Binanın tanıdık kokusunu aldığı an gözleri doluyor. Kolay mı, tam altı yıldır çalışıyor burada. Ejder kertenkeleleri daha genç; ama onlardan önce bir sürü kertenkele gelip geçmişti. Yani ilk denemede böyle kusursuz yaratıklar olmadı tabii.
Bu kertenkelelere isim koyması yasak olduğundan o da renkleriyle düşündü hep onları. Kazayla açık eder diye içinden bile isim koymadı. Yine de gri çok başkaydı onun için. Belki de raporlarında bir şekilde belli etmişti ve bunun için kovmuşlardı onu. Mecbur kalıp alsalar da ne yapacakları belli değildi ki…
Sadece veda edebilmesi için birkaç dakikalığına geri çağırmış olabilirlerdi.
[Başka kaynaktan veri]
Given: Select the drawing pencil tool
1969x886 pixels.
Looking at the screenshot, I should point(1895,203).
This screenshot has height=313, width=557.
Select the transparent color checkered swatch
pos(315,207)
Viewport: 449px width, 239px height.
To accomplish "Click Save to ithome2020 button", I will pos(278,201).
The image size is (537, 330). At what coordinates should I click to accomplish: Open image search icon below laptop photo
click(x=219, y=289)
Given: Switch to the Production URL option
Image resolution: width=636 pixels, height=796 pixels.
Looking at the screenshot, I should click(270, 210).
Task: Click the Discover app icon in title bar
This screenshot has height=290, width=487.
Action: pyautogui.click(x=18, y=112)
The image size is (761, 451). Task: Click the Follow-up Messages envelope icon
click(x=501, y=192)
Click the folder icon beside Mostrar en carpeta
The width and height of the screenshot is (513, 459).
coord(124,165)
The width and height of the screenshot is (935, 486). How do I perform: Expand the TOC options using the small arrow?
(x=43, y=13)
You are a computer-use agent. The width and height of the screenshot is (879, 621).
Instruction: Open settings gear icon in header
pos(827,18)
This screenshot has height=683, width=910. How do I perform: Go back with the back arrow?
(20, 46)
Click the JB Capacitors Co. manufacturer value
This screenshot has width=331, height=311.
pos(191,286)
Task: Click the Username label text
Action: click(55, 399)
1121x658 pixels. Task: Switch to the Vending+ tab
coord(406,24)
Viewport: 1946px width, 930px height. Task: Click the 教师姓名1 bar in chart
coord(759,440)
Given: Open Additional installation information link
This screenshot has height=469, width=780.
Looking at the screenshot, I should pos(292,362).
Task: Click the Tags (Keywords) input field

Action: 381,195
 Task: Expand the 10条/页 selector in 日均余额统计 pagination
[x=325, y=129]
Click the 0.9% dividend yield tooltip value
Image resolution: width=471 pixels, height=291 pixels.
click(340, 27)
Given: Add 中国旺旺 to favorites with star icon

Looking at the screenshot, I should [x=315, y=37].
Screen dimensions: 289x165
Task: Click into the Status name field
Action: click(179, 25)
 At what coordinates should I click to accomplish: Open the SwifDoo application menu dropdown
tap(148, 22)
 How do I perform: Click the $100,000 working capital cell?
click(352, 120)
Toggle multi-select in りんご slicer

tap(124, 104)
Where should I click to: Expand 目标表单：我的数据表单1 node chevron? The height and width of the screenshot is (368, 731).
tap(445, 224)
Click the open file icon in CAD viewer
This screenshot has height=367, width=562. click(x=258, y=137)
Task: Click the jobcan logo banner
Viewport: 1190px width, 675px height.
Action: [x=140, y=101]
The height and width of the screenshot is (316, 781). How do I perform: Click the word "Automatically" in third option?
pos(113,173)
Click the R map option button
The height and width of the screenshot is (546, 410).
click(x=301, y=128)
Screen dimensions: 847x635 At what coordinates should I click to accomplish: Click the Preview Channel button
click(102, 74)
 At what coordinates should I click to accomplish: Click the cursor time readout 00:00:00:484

Grinin haykırışlarını kapının arkasından duyuyor. Evet, bu küçücük kertenkeleler haykırabiliyor. Yemen bukalemunu gibi tıslayabiliyorlar bazen ama aynı zamanda haykırabiliyorlar da. Bir kaplan yavrusunun sesine benziyor. Ya da bir akvaryum timsahına… Onların arasında bir ses işte.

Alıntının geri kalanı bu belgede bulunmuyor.